==== Records for this task ====
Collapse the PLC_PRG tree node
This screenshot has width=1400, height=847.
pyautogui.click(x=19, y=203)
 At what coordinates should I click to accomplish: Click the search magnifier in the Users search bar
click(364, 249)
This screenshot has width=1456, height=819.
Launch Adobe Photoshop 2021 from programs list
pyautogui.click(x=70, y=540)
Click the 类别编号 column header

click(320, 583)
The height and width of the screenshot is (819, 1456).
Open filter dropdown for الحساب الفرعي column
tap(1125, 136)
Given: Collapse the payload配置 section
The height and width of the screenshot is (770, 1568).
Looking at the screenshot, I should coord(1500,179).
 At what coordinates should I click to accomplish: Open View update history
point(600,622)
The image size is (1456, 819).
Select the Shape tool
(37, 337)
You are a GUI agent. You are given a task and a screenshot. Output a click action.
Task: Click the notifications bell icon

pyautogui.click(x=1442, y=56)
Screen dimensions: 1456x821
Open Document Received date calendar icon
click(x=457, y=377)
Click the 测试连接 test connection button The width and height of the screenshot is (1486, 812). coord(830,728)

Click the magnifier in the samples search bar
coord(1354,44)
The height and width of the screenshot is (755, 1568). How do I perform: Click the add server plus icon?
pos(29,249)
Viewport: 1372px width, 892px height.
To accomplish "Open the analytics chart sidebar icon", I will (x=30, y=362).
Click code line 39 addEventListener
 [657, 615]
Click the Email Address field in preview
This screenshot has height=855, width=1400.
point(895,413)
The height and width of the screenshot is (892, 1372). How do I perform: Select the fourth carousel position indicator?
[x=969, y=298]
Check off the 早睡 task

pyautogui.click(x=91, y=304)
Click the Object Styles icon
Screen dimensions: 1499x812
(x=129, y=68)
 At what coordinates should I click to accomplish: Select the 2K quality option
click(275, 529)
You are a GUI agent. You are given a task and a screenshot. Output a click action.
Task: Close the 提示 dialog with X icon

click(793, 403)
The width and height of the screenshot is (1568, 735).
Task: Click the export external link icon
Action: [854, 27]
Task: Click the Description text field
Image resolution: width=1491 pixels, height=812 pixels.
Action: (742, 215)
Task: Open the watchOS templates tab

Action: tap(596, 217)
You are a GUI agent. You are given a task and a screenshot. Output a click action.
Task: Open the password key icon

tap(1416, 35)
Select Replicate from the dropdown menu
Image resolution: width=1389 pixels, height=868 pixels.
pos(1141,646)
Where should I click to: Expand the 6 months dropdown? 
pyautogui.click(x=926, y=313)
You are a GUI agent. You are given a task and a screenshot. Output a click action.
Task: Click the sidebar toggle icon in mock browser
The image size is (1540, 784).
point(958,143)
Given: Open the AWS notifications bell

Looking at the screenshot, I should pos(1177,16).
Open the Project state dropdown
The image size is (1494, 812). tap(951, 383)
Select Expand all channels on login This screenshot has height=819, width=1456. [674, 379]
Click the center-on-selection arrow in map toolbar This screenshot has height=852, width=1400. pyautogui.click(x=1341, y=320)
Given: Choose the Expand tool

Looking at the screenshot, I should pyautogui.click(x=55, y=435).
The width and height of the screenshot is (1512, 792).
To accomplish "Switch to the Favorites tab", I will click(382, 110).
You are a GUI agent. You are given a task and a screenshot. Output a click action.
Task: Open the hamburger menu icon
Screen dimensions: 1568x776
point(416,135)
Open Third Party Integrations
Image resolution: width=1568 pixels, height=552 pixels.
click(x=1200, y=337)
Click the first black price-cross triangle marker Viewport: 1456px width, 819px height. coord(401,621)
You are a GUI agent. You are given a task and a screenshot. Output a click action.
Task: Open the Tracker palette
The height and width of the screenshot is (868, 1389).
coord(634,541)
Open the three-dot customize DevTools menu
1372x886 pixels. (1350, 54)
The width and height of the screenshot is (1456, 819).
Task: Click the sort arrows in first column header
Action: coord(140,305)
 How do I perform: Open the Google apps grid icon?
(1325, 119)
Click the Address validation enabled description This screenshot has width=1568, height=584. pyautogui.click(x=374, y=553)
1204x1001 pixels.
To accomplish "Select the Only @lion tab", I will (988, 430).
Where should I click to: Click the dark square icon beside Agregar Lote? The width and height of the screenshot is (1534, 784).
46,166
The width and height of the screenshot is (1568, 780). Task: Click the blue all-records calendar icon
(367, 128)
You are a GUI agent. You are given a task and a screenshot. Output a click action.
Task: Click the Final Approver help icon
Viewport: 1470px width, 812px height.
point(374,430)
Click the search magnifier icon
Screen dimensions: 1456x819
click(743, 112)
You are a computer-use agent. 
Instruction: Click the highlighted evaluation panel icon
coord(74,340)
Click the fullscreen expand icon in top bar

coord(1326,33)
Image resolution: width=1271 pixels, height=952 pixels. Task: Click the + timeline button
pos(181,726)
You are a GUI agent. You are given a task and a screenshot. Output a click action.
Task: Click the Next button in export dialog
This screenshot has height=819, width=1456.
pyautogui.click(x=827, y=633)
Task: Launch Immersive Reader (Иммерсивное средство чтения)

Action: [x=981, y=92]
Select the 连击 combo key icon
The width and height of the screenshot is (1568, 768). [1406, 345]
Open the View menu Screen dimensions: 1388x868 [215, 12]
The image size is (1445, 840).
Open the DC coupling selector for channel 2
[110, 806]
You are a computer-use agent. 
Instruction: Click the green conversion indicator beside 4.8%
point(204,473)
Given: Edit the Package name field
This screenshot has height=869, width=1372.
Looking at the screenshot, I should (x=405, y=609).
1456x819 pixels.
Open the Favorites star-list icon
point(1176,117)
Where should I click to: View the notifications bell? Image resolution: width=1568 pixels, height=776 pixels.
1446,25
====
» **Problem statement**
Would you output every entry exactly as it was written?

» **Response to this task**
Collapse the PLC_PRG tree node
This screenshot has width=1400, height=847.
pyautogui.click(x=19, y=203)
 At what coordinates should I click to accomplish: Click the search magnifier in the Users search bar
click(364, 249)
This screenshot has width=1456, height=819.
Launch Adobe Photoshop 2021 from programs list
pyautogui.click(x=70, y=540)
Click the 类别编号 column header

click(320, 583)
The height and width of the screenshot is (819, 1456).
Open filter dropdown for الحساب الفرعي column
tap(1125, 136)
Given: Collapse the payload配置 section
The height and width of the screenshot is (770, 1568).
Looking at the screenshot, I should coord(1500,179).
 At what coordinates should I click to accomplish: Open View update history
point(600,622)
The image size is (1456, 819).
Select the Shape tool
(37, 337)
You are a GUI agent. You are given a task and a screenshot. Output a click action.
Task: Click the notifications bell icon

pyautogui.click(x=1442, y=56)
Screen dimensions: 1456x821
Open Document Received date calendar icon
click(x=457, y=377)
Click the 测试连接 test connection button The width and height of the screenshot is (1486, 812). coord(830,728)

Click the magnifier in the samples search bar
coord(1354,44)
The height and width of the screenshot is (755, 1568). How do I perform: Click the add server plus icon?
pos(29,249)
Viewport: 1372px width, 892px height.
To accomplish "Open the analytics chart sidebar icon", I will (x=30, y=362).
Click code line 39 addEventListener
 [657, 615]
Click the Email Address field in preview
This screenshot has height=855, width=1400.
point(895,413)
The height and width of the screenshot is (892, 1372). How do I perform: Select the fourth carousel position indicator?
[x=969, y=298]
Check off the 早睡 task

pyautogui.click(x=91, y=304)
Click the Object Styles icon
Screen dimensions: 1499x812
(x=129, y=68)
 At what coordinates should I click to accomplish: Select the 2K quality option
click(275, 529)
You are a GUI agent. You are given a task and a screenshot. Output a click action.
Task: Close the 提示 dialog with X icon

click(793, 403)
The width and height of the screenshot is (1568, 735).
Task: Click the export external link icon
Action: [854, 27]
Task: Click the Description text field
Image resolution: width=1491 pixels, height=812 pixels.
Action: (742, 215)
Task: Open the watchOS templates tab

Action: tap(596, 217)
You are a GUI agent. You are given a task and a screenshot. Output a click action.
Task: Open the password key icon

tap(1416, 35)
Select Replicate from the dropdown menu
Image resolution: width=1389 pixels, height=868 pixels.
pos(1141,646)
Where should I click to: Expand the 6 months dropdown? 
pyautogui.click(x=926, y=313)
You are a GUI agent. You are given a task and a screenshot. Output a click action.
Task: Click the sidebar toggle icon in mock browser
The image size is (1540, 784).
point(958,143)
Given: Open the AWS notifications bell

Looking at the screenshot, I should pos(1177,16).
Open the Project state dropdown
The image size is (1494, 812). tap(951, 383)
Select Expand all channels on login This screenshot has height=819, width=1456. [674, 379]
Click the center-on-selection arrow in map toolbar This screenshot has height=852, width=1400. pyautogui.click(x=1341, y=320)
Given: Choose the Expand tool

Looking at the screenshot, I should pyautogui.click(x=55, y=435).
The width and height of the screenshot is (1512, 792).
To accomplish "Switch to the Favorites tab", I will click(382, 110).
You are a GUI agent. You are given a task and a screenshot. Output a click action.
Task: Open the hamburger menu icon
Screen dimensions: 1568x776
point(416,135)
Open Third Party Integrations
Image resolution: width=1568 pixels, height=552 pixels.
click(x=1200, y=337)
Click the first black price-cross triangle marker Viewport: 1456px width, 819px height. coord(401,621)
You are a GUI agent. You are given a task and a screenshot. Output a click action.
Task: Open the Tracker palette
The height and width of the screenshot is (868, 1389).
coord(634,541)
Open the three-dot customize DevTools menu
1372x886 pixels. (1350, 54)
The width and height of the screenshot is (1456, 819).
Task: Click the sort arrows in first column header
Action: coord(140,305)
 How do I perform: Open the Google apps grid icon?
(1325, 119)
Click the Address validation enabled description This screenshot has width=1568, height=584. pyautogui.click(x=374, y=553)
1204x1001 pixels.
To accomplish "Select the Only @lion tab", I will (988, 430).
Where should I click to: Click the dark square icon beside Agregar Lote? The width and height of the screenshot is (1534, 784).
46,166
The width and height of the screenshot is (1568, 780). Task: Click the blue all-records calendar icon
(367, 128)
You are a GUI agent. You are given a task and a screenshot. Output a click action.
Task: Click the Final Approver help icon
Viewport: 1470px width, 812px height.
point(374,430)
Click the search magnifier icon
Screen dimensions: 1456x819
click(743, 112)
You are a computer-use agent. 
Instruction: Click the highlighted evaluation panel icon
coord(74,340)
Click the fullscreen expand icon in top bar

coord(1326,33)
Image resolution: width=1271 pixels, height=952 pixels. Task: Click the + timeline button
pos(181,726)
You are a GUI agent. You are given a task and a screenshot. Output a click action.
Task: Click the Next button in export dialog
This screenshot has height=819, width=1456.
pyautogui.click(x=827, y=633)
Task: Launch Immersive Reader (Иммерсивное средство чтения)

Action: [x=981, y=92]
Select the 连击 combo key icon
The width and height of the screenshot is (1568, 768). [1406, 345]
Open the View menu Screen dimensions: 1388x868 [215, 12]
The image size is (1445, 840).
Open the DC coupling selector for channel 2
[110, 806]
You are a computer-use agent. 
Instruction: Click the green conversion indicator beside 4.8%
point(204,473)
Given: Edit the Package name field
This screenshot has height=869, width=1372.
Looking at the screenshot, I should (x=405, y=609).
1456x819 pixels.
Open the Favorites star-list icon
point(1176,117)
Where should I click to: View the notifications bell? Image resolution: width=1568 pixels, height=776 pixels.
1446,25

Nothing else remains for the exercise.